## Description of the task
Whichever lines of the material contain "orange", copy each of them.

Start of Dataset entries

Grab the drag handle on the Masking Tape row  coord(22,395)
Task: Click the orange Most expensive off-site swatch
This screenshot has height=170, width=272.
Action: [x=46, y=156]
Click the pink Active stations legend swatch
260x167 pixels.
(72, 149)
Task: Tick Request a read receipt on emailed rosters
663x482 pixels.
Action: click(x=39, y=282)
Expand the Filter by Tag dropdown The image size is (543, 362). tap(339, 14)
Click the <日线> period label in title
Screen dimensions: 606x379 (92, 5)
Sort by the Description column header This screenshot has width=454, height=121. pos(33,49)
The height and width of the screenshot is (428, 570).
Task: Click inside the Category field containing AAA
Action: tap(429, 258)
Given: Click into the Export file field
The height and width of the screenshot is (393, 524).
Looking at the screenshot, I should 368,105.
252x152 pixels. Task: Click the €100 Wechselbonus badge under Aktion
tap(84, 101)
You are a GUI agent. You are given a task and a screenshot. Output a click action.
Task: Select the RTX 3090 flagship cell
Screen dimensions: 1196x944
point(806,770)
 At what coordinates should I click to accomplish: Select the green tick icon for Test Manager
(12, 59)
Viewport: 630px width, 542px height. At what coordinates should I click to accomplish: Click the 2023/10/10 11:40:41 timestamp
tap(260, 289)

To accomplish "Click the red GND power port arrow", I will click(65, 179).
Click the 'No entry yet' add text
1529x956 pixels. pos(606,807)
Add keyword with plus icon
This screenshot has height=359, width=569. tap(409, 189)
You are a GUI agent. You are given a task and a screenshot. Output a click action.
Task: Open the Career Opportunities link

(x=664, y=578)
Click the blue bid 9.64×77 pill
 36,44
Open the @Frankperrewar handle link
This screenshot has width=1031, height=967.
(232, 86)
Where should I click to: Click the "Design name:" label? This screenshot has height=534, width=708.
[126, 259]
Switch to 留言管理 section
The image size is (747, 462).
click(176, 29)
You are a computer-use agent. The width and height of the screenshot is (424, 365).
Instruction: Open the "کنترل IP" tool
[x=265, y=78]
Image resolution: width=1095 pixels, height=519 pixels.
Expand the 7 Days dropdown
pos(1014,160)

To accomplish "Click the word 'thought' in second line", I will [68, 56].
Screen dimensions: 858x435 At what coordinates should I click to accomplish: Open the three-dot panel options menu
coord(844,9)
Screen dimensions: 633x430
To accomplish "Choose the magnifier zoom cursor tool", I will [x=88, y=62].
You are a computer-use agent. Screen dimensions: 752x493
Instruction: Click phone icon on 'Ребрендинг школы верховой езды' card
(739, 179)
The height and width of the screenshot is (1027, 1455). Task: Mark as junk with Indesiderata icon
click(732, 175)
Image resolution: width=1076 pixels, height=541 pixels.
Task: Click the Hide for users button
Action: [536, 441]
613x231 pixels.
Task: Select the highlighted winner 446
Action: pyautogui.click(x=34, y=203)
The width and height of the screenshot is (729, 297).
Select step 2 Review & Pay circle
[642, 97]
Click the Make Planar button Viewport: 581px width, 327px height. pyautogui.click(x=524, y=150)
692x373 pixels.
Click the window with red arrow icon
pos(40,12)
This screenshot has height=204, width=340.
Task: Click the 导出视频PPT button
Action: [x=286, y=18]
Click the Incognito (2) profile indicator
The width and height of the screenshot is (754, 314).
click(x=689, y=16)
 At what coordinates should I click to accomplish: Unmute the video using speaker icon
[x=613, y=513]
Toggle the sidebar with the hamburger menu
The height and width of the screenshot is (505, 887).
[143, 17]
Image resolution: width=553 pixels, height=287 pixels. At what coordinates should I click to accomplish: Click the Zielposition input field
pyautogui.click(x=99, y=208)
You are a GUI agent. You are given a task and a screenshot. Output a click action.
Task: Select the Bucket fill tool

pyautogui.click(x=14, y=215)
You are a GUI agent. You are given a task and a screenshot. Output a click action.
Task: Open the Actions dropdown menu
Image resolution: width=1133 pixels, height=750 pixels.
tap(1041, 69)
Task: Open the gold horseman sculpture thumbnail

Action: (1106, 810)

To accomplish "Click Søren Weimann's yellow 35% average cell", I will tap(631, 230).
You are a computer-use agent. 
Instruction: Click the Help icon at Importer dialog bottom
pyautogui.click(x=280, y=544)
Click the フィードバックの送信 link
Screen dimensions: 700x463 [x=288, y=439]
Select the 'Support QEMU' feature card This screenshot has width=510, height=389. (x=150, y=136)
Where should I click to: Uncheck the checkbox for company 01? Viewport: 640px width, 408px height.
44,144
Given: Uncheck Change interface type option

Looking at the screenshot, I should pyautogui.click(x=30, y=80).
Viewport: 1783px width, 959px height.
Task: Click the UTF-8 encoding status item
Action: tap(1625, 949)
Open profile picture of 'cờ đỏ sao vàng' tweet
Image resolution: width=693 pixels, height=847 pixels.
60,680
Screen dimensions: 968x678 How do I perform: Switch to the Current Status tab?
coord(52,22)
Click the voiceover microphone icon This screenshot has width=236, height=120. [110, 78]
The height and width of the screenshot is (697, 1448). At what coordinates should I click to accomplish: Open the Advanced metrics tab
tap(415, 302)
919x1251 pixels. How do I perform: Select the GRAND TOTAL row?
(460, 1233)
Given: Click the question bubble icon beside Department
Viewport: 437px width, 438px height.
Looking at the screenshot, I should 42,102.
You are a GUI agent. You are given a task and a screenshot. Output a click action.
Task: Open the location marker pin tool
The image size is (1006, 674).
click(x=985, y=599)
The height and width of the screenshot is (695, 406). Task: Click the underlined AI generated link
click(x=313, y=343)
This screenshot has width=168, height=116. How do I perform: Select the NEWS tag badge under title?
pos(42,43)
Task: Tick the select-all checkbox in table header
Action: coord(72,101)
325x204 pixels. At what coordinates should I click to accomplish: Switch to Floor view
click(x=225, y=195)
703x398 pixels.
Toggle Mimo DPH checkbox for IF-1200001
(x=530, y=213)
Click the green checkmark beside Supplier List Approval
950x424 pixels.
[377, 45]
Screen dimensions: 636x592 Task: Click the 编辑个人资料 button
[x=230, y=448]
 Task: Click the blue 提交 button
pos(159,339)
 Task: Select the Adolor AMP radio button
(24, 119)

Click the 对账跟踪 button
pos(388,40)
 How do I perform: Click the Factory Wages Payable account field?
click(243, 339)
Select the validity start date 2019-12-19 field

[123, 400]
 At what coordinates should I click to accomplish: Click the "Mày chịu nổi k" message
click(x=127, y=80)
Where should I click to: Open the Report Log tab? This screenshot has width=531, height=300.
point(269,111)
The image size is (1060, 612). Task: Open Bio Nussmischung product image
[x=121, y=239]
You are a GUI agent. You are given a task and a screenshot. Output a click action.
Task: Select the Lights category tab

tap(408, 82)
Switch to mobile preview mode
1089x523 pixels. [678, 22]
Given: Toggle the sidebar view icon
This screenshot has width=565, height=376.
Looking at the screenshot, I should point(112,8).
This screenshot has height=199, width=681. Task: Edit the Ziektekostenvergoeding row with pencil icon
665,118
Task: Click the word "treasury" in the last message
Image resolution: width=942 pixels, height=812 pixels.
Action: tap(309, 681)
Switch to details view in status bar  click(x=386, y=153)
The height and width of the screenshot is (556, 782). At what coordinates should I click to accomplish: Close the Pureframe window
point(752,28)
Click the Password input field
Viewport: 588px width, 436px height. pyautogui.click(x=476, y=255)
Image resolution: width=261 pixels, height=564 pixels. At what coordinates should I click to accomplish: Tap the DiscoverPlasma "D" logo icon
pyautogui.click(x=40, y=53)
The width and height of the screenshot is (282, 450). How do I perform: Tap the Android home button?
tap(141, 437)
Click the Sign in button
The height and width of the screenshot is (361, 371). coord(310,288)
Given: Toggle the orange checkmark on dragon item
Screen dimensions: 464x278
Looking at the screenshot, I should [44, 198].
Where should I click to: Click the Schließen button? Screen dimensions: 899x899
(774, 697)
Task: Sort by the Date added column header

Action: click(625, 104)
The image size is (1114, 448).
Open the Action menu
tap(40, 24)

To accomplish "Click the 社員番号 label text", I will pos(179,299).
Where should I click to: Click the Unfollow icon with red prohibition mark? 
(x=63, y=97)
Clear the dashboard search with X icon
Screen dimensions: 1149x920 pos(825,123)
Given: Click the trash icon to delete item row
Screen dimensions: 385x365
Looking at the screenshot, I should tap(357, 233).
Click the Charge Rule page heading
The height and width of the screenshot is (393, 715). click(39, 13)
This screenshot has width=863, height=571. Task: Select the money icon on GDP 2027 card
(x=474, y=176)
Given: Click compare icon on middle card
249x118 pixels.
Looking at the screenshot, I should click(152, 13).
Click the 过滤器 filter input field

End of Dataset entries

## Written response
Task: Click the orange Most expensive off-site swatch
Given: Toggle the orange checkmark on dragon item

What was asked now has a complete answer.